Practically speaking, having an item also helps our rule: One Person Speaks At A Time. My students know that only the person holding the item can talk. In addition, it helps me to know if everyone has shared their thoughts or ideas. I can look around the table and see who has a question and who does not.
These 7 creative discussion starters are my favorite ways to get students talking and meaningfully participating in group counseling.
I use a lot of question task cards. I’ll either have the students pick one as they are passed around the table or I will let the last person to share pick who goes next. My favorite task cards are my Group Conversation Cards because they have questions for five different group topics: study skills, self-esteem, bullying, behavior, and leadership.
Ping Pong Balls
But, I like to mix things up, so I won’t use task cards each time. I have a basket of ping pong balls (affiliate link) with questions written on them. These make great get-to-know-you icebreakers, but you can also add any question to them if you are working on a specific theme. For example, if I was talking about empathy, I would write questions like “What is empathy?” or “How can you show you are empathetic to someone having a bad day?”.

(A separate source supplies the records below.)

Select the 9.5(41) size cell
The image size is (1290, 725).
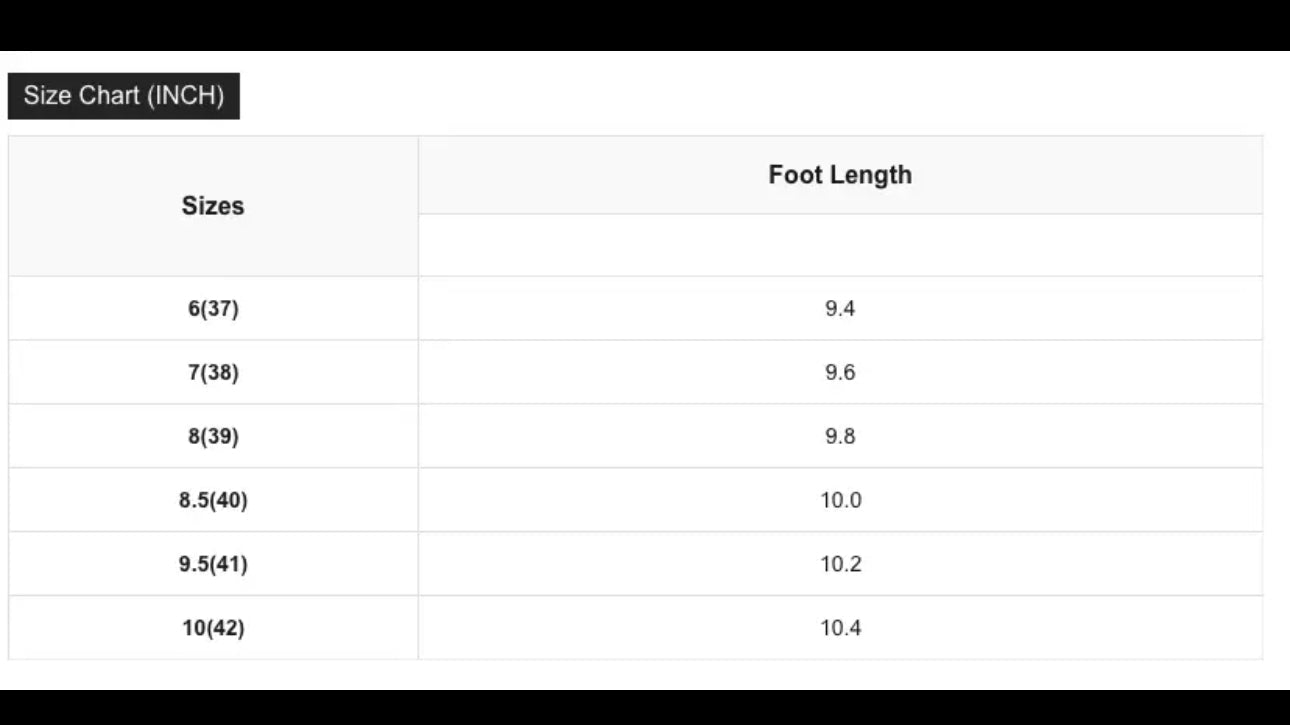(x=213, y=564)
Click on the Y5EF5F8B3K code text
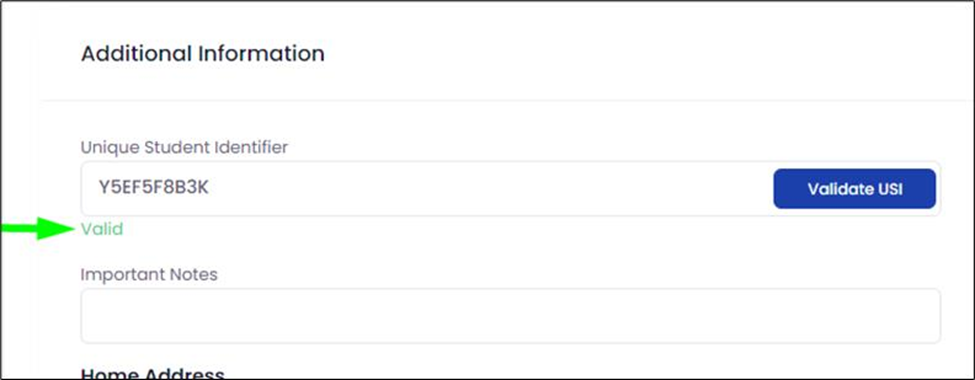Image resolution: width=975 pixels, height=380 pixels. point(154,188)
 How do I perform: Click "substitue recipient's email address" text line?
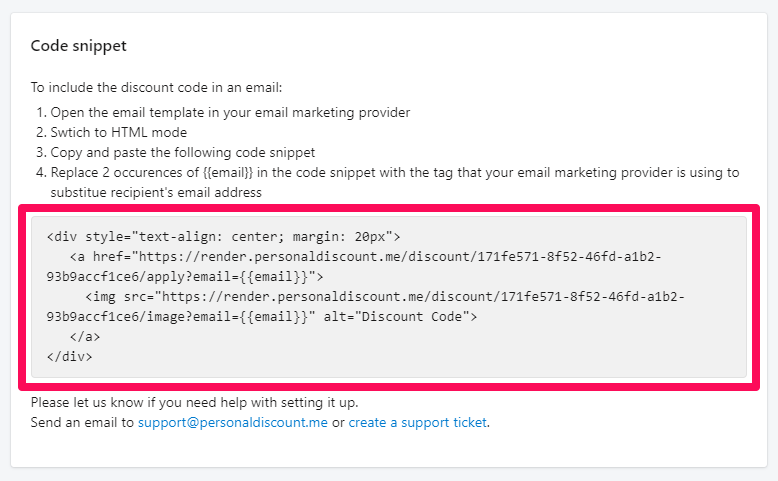[157, 191]
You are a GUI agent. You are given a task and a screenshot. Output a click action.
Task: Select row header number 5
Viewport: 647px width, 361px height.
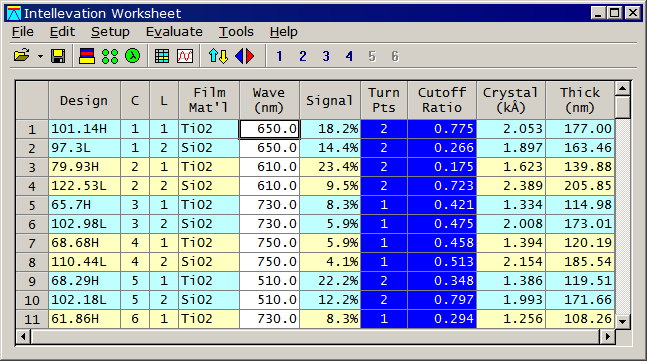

One of my favorite lessons, Enemy Pie, I use spoons with questions on them to discuss the book after it is read. Kids LOVE the spoons. I keep them in a mug and just pass the mug around the group and each student will pull one and answer it.
I found wooden dice in a craft store and of course, I had to buy them. They probably sat in my drawer for a year, but then I decided to attach scrapbook paper with mod podge, write questions on them, and then coat with another layer of mod podge.
I love to use these in my social skills groups and also with individual students.
With a group, I would have the students roll 2 dice. One has directions, and the other has questions. Directions include ask the person on your left, ask the person across the table from you, ask the person on your right, roll again, roll twice, or answer the question yourself.
Once again, you can have targeted questions about specific topics or general get to know you questions. This can be fun to talk about college and career options.
Popsicle sticks work well too. I like the tongue depressor size, plus if I ask nicely my school nurse will generally give me a stack!
I throw a coat of acrylic paint on them, write the question with a Sharpie marker, and add a thin layer of mod podge. I use different colors for different topics and the color helps me to pick the questions I want.
Fortune Tellers are another fun way to discuss topics. I used these just before state testing to talk about Growth Mindset.
Last but not least, I like to use beach balls. I can usually find them pretty cheap at Target in the Dollar Spot.
Just blow it up, write your questions in permanent marker, and toss! I usually have students answer the question that is under their right thumb. The best part about beach balls is they deflate and they don’t take up a lot of storage room.